彼らの処遇はグス達と一緒に後日行われる学園内の会議にて決する予定です。」
「そうか。」
「報告は以上になります。」
ミゲルが報告を終えるとエクスが合図をして退出するように促した。
「あぁ それから、
あいつをテツロウに会わせたいから適当なお茶と茶菓子でも持ってくるように言ってくれ。」
「かしこまりました。直ちに。」
ミゲルは深く一礼をして部屋を後にする。
その直後、エクスがノアの傍に近づいて指で話し始めるように合図した。
『…………エクス、テツロウにあいつを会わせるのか?』
『ああ。もう既に粗方の事情は話している。それにこうした方が二人の為だろう。』
『そうだな。』
哲郎の耳には二人の小声の会話は入らなかった。代わりに考えていたのは昨日ぶつかった給仕の事だ。

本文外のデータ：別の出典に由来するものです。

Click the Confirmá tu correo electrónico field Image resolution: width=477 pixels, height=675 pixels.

エクス程の人間が給仕を雇う事はおかしくは無いが彼女は自分と同じ位の年齢だった。
異世界の倫理観がどうなっているのかは知らないがどういう経緯で働く事になったのか位は聞いておいても良いだろう と思ってエクスに話しかける。
「あの、エクスさん。」
「? どうした?」
「突然で申し訳ないんですけど、この家って給仕とか使用人ってどれくらいいるんですか?」
「使用人? 何の話だ?」
「言うほどの事じゃないと思って言わなかったんですけど、昨日本物のラドラさんを部屋に連れていく時に給仕の格好をした女の子とぶつかってしまったんですよ。
ですから、やっぱりこれだけ広い屋敷だとそういうお手伝いさんとか沢山いるのかも思いまして。

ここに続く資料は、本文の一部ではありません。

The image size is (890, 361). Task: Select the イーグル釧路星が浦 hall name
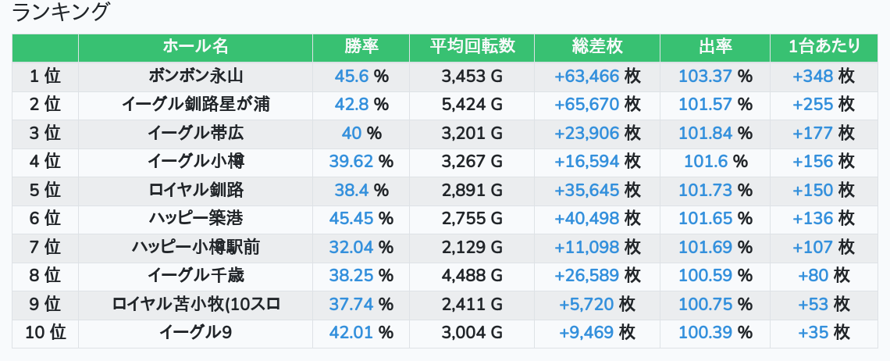195,105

あぁ すみません。こんな時につまらない事聞いちゃって。」
哲郎が笑い紛れに誤魔化そうとしていると、ドアを叩く音が耳に入った。
「来たか。 入って来て良いぞ。」
(お茶とお菓子を持って来るって言ってたけど、やっぱりお手伝いさんくらい普通に居るよね
!!!?)
ドアを開けて入って来た人物を見て、哲郎の表情が驚きに染まった。
その人物は哲郎が昨日ぶつかった給仕の少女だったのだ。
「あ、あなたは昨日の……………!!!」
「はい。改めてご挨拶させて頂きます。
田中哲郎さん。」
「?!」
哲郎を更なる驚きが襲う。
目の前の少女はたった今 哲郎を前世の呼び方で呼んだ。
「? どうかしたか?」
「さっき 給仕の女の子とぶつかったって言ったでしょ!? この子がそうなんですよ!!」
「……そうか。だったら話は早いな。」
「それに彼女の今の僕の呼び方! 一体…………」
「少し落ち着け。順を追って説明する。
彼女は朝倉彩奈。
この家で給仕として働いて貰っている【転生者】だ。」